Top of Input

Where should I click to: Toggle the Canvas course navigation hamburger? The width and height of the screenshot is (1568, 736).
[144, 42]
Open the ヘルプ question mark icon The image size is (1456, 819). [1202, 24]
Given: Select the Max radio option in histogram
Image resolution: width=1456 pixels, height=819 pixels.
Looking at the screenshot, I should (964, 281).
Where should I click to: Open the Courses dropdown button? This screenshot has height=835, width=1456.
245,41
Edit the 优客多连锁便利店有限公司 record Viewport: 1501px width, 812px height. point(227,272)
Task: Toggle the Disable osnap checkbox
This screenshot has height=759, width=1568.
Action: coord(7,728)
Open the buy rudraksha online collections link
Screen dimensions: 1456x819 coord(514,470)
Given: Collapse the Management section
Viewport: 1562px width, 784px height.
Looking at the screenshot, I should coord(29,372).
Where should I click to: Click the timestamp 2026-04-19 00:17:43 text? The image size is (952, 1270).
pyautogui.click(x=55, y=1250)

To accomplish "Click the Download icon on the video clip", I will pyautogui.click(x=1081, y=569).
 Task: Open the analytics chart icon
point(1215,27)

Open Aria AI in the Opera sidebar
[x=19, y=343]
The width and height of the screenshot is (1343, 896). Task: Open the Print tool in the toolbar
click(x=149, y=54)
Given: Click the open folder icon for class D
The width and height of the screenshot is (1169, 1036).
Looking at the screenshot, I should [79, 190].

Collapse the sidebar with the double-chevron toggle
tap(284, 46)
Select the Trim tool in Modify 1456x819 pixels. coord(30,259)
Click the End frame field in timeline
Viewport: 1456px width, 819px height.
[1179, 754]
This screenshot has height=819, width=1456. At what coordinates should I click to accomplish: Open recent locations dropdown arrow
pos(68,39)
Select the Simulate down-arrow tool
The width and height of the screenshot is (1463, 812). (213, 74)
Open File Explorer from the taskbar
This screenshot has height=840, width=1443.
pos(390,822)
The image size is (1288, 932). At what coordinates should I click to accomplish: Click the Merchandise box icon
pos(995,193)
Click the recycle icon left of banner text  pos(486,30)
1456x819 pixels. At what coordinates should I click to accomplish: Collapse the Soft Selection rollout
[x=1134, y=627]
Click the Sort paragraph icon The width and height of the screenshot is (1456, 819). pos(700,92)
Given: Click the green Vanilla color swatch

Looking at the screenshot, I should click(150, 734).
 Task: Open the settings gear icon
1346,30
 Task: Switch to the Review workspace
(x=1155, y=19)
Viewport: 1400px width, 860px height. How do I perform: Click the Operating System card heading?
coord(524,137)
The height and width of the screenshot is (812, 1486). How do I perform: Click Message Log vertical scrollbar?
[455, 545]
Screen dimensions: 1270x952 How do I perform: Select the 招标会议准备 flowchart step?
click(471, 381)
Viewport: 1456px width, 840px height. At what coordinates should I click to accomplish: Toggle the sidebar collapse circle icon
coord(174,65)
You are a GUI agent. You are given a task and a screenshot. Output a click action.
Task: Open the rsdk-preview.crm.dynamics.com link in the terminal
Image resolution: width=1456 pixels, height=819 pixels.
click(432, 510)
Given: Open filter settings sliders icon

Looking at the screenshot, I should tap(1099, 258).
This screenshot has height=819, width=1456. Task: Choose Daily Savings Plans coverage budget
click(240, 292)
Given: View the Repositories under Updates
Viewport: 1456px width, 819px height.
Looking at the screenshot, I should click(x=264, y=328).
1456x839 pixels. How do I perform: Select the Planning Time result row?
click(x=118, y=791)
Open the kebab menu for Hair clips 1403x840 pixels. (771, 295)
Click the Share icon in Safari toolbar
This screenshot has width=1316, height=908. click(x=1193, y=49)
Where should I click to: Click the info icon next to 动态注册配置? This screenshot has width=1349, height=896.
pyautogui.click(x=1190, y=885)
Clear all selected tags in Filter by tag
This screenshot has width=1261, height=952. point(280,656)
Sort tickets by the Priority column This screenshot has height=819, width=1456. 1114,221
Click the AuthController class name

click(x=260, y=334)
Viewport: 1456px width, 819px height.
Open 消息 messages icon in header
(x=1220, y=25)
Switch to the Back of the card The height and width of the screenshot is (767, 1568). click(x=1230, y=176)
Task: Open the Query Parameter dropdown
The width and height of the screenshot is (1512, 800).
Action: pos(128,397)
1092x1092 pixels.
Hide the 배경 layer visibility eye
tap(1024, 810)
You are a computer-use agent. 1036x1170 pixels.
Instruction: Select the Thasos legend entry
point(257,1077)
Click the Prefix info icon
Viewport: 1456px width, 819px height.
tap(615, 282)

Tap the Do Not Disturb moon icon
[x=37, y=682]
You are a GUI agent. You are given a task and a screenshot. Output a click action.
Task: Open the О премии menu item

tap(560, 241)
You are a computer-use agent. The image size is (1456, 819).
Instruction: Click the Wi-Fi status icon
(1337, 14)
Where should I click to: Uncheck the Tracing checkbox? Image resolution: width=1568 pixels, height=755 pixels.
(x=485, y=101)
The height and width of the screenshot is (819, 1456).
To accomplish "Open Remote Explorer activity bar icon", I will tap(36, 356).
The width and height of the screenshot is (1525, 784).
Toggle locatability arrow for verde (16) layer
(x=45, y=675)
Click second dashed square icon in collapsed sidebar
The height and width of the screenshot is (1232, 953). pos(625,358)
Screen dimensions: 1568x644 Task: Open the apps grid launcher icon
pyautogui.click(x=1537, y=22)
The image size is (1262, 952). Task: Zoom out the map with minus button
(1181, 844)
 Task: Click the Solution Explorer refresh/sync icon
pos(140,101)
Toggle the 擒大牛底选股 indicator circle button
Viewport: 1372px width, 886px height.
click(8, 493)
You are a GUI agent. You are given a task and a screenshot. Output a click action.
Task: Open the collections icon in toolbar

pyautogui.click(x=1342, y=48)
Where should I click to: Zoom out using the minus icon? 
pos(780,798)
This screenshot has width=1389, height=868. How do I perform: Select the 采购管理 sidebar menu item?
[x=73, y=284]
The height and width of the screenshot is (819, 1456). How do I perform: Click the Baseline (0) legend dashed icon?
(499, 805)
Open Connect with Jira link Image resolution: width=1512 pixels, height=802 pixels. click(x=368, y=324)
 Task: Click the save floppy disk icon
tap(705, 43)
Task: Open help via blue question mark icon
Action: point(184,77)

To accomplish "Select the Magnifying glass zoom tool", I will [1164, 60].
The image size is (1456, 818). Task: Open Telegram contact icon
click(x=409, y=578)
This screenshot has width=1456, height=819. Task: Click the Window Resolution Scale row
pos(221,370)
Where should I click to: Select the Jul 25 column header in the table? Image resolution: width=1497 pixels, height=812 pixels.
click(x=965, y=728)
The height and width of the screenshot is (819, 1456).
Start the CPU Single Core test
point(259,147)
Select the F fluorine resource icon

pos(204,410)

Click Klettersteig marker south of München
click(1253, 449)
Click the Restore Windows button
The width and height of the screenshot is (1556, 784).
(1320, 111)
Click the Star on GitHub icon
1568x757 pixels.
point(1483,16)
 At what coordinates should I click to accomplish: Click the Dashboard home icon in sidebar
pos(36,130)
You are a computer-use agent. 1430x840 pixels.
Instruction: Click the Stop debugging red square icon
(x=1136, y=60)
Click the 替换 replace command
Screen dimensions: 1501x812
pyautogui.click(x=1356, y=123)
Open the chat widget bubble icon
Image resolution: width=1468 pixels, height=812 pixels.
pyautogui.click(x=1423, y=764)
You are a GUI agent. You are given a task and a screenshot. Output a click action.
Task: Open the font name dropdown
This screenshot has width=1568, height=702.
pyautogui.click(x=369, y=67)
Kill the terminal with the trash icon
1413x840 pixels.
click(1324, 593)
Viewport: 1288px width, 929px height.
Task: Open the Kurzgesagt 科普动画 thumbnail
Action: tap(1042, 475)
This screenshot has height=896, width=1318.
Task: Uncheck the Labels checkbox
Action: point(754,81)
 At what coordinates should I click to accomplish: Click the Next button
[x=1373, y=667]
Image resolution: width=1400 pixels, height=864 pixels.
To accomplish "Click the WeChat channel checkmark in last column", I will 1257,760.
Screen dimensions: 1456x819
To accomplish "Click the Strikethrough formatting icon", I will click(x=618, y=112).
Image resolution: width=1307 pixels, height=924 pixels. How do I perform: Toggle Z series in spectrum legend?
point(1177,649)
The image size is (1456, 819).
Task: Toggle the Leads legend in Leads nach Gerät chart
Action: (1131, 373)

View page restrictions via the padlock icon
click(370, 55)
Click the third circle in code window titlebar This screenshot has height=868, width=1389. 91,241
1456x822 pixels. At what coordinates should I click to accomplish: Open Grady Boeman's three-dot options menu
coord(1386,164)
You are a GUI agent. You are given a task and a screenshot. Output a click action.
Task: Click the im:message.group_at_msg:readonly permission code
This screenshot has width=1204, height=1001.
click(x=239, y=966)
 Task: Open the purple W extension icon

Bottom of Input

== Problem ==
Please give an exact copy of the entries above, from the line with "Open 消息 messages icon in header" down to the line with "1092x1092 pixels.", inclusive, and nothing else.

== Exercise answer ==
Open 消息 messages icon in header
(x=1220, y=25)
Switch to the Back of the card The height and width of the screenshot is (767, 1568). click(x=1230, y=176)
Task: Open the Query Parameter dropdown
The width and height of the screenshot is (1512, 800).
Action: pos(128,397)
1092x1092 pixels.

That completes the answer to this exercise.